Source extract:

-- Opening Marker --

Jon Fitch never knows what’s coming next.
Most professional athletes don’t like to look past their upcoming competition — Mike McCarthy isn’t answering Super Bowl questions right now — but when you ask Fitch where a win over Johny Hendricks at UFC 141 on Friday would put him in the currently Georges St. Pierre-less welterweight division he honestly has no idea.
“I don’t always get a lot of credit, but I keep plugging away and I keep winning fights,” Fitch said. Even over the phone his voice sounds beleaguered. He’s been answering questions about where he thinks he is in the division since he lost to GSP at UFC 87 in 2008. The answer hasn’t changed. He’s believes he’s number two, right behind the future UFC Hall of Famer.
Nate Diaz and Chael Sonnen have both had successful MMA careers by using their outspoken personalities to market themselves. Don’t expect that kind of strategy from Fitch anytime soon.
“Jon’s not flashy,” said former PRIDE fighter Tom Erikson, who coached Fitch during his wrestling days at Purdue. “People don’t want to hear about guys doing the right things.”

-- Closing Marker --

Data shown:
-- Opening Marker --

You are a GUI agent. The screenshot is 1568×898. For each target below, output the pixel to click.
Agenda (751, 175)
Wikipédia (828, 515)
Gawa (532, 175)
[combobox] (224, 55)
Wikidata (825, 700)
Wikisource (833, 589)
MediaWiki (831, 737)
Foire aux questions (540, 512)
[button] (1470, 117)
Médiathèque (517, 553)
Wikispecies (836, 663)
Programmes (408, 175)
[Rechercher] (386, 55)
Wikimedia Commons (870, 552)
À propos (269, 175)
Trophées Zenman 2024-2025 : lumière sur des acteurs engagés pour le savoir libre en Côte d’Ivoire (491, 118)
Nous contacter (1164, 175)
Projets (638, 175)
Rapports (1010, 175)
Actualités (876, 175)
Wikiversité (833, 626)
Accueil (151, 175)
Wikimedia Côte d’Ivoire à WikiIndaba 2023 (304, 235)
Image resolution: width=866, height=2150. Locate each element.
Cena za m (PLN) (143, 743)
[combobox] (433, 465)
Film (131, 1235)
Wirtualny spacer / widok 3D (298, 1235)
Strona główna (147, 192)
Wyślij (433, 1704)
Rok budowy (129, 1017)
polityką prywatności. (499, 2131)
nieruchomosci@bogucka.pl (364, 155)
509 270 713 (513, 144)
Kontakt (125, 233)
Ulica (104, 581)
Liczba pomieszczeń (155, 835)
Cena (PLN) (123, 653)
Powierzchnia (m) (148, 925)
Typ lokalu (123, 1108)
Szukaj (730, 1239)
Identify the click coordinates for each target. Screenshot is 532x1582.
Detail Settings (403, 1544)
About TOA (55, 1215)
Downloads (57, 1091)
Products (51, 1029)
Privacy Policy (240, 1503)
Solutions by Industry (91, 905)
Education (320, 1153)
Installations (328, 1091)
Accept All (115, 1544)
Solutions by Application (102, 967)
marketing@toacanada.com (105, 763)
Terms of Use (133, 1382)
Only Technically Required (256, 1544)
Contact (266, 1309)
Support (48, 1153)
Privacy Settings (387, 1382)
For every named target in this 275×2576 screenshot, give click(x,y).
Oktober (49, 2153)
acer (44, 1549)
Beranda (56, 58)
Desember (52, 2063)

-- Closing Marker --

Assignment: Continue the article on Jon Fitch from its last paragraph.

Response:
In fact, if you want someone to tell you about how underappreciated Fitch is in the UFC, the best person to talk to is anyone but Jon Fitch. The welterweight is quick to point out that Purdue doesn’t have the reputation of cranking out top fighters like it should. He’ll sign action figures at Purdue wrestling’s alumni golf tournament every year and passionately list guys like Stefan Bonner, Matt Hamill, Matt Mitrione, Miguel Torres, Nate Moore, Jake O’Brien and Chase Beebe — all of whom have Purdue ties — but thinks Purdue is under the radar because many of the fighters did wrestle. Erikson, who is still an assistant wrestling coach at Purdue, has a different theory.